TRY IT =>
Return exactly those lines of the material below that fall between the line holding "Feedback [menuitem] (146, 1046)" and the line holding "January 2024 (603, 1217)", inclusive.

DATA FOR ANALYSIS =>
+===+

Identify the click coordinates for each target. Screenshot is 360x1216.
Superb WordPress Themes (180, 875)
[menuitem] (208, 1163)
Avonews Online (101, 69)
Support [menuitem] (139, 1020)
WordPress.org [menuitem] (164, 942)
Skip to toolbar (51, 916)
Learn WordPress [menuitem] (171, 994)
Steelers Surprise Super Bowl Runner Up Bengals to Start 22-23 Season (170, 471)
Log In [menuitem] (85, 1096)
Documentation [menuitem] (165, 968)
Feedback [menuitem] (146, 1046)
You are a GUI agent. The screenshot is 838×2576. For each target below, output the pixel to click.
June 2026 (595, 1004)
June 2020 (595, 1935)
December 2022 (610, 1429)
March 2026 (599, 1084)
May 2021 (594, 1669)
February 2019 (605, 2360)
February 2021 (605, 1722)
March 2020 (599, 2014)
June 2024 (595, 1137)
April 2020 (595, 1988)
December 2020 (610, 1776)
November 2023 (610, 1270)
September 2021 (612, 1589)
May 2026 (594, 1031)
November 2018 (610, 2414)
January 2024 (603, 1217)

+===+

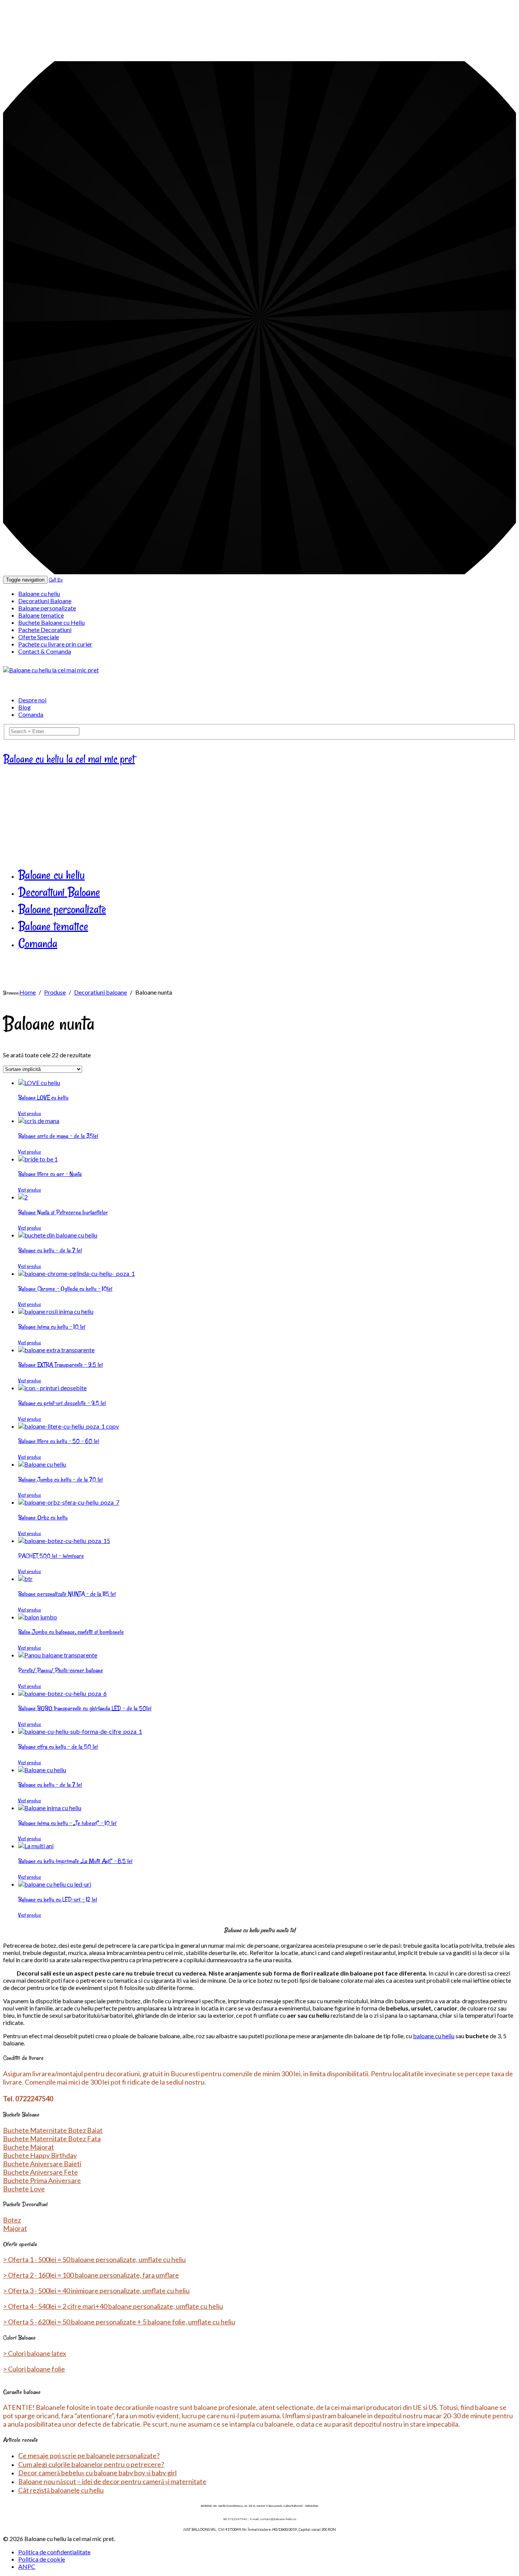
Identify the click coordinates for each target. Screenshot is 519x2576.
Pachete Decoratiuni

+===+

TASK SOLUTION =>
Feedback [menuitem] (146, 1046)
You are a GUI agent. The screenshot is 838×2576. For each target below, output the pixel to click.
June 2026 (595, 1004)
June 2020 (595, 1935)
December 2022 (610, 1429)
March 2026 (599, 1084)
May 2021 (594, 1669)
February 2019 (605, 2360)
February 2021 (605, 1722)
March 2020 (599, 2014)
June 2024 (595, 1137)
April 2020 (595, 1988)
December 2020 (610, 1776)
November 2023 (610, 1270)
September 2021 (612, 1589)
May 2026 (594, 1031)
November 2018 (610, 2414)
January 2024 (603, 1217)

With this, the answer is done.